**TRY IT**
Extend the guide on building a search index, picking up right after its last sentence.

**EXCERPT TO READ**
+ + + + +

Create a search index
Instructions plus background.
Instructions: how to add a website to the search index
To add a website to the search index there are three parts to consider:
- Obtaining a sitemap.xml
- Scraping all the URLs in the sitemap
- Importing the content into the search index
Everything is done via the terminal (command line).
Sitemap
Find out if the website has a sitemap.xml.
If the website is https://the-website.com
then try https://the-website.com/sitemap.xml
, if that gives a list with URLs then that is your sitemap. Write it down so you can use it in a moment.
If it does not exist, or you think it is not up to date then make a sitemap via de Kerisse sitemap creator:
Open search-index-typesense/config/config_sitemaps_create.sh
and follow the instructions.
There are two sections General websites and Github repos. Use sitemap-generator for a website in general and use the specialized createSitemapGithub.mjs for Github repo's.
Scraper
Now that we have the URLs that we want to scrape, we have to configure the scraper.
Open search-index-typesense/config/configScraperGenericSitemaps.mjs
.
For every website there is a config object and a function. Every function has to be exported. This is not very user-friendly, and will change in the future.
Now go to the main menu:
sh search-index-typesense/main.sh
Choose option [1] Scrape all sites
It can take a long time before the scraper finishes. The terminal will output what is happening.
Import
After the scrape session has finished, go to the main menu again:
sh search-index-typesense/main.sh
and choose option [3] Import
Now the new content will be imported into the Typesense system (in the cloud).
Additional config options
Go to the config section: search-index-typesense/config/
For manual entries in the search index, see this Readme
For manual created sitemaps, see this Readme
For manual created sitemaps, see this Readme
It is possible to override search index entries and give them prio in the search results.
Example:
[
{
"name": "Diger",
"query": "Diger",
"url": "https://github.com/WebOfTrust/keripy/blob/main/src/keri/core/coring.py",
"position": 1,
"match": "exact"
}
]
Background info
For who is this how-we-did: Maintainers of the KERISSE site
Why should you stick to this step by step: | @kordwarshuis ?? |
Three steps
The creation of a search index for a website involves three steps:
- Decide which webpages (URLs) we want in our search index
- Retrieve the content of the URLs (scraping)
- Import the content into the Typesense search index
1: Decide which webpages (URLs) we want in our search index
You cannot be sent out to fetch something if they don't tell you where to go. That is what a sitemap is for.
We have to create lists that contain all URLs that should be visited and scraped. These lists are called sitemaps.
A sitemap is a list of URLs. The most common format is XML.

+ + + + +

**INFORMATION GIVEN**
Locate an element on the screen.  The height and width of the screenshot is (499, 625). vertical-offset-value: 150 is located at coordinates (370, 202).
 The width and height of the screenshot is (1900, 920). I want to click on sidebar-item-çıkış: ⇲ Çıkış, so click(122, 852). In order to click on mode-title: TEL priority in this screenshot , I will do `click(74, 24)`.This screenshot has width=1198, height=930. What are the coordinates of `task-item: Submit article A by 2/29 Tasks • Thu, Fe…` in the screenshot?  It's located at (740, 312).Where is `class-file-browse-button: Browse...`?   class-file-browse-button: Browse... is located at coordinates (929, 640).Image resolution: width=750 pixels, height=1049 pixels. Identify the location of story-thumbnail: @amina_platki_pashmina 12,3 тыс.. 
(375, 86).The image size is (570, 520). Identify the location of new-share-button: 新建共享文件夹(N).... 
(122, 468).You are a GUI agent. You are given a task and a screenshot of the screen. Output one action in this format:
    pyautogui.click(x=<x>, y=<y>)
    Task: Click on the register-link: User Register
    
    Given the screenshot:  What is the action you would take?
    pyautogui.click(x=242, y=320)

+ + + + +

**EXPECTED ANSWER**
There are three kinds of sitemaps we have to deal with:
- The sitemap.xml can be remote, that means, it is located at the domain that you will scrape, usually in the root, named “sitemap.xml”. It is also a source for search engines like Google and Bing. If this is not present, we have to look further:
- The remote sitemap can also be in the form of an HTML sitemap. This sitemap is meant for human visitors but can also be read by scrapers. If this also does not exist, we have to create something ourselves:
- The sitemap can be a local sitemap. Meaning: this sitemap is created by you, using a sitemap builder or manually.
2: Retrieve the content of the URLs (scraping)
The scraper uses the sitemaps as input and goes through all the URLs and indexes all paragraphs, lists, tables, code fragments, and saves it in JSONL (a special form of JSON) format.
3: Import the content into the Typesense search index
When all the URLs of a website (or multiple websites) have been scraped and captured in JSON, this JSON is imported into the search engine. The search engine we use is called Typesense, and the data is imported into their cloud solution.
In Typesense a “document” is what a “record” is in a database.
The documents we want to import have to follow a schema (Example schema on the Typesense website). We created our own schema for Kerisse.
More info on the Typesense website.
More detailed steps
- Test If Required Libraries Are Installed
- Initializing
- Get the directory where the main.sh script is located
- Preparing
- Prepare file system. Remove old files and directories and create new ones.
- Copy handmade stuff: entries for direct import into Typesense, manual files, sitemaps.
- Create sitemaps via sitemap-generator.
- Remove unwanted urls from the sitemaps (new sitemaps generated or not)
- Filenames to lowercase.
- Fetch external content from Google Sheets.
- Start Scraping
- Scrape the websites.
- Split the content.jsonl file into multiple files so the size is optimal for Typesense.
- Count the total number of lines in all .jsonl files and write it to log dir.
- Sort and style the index file.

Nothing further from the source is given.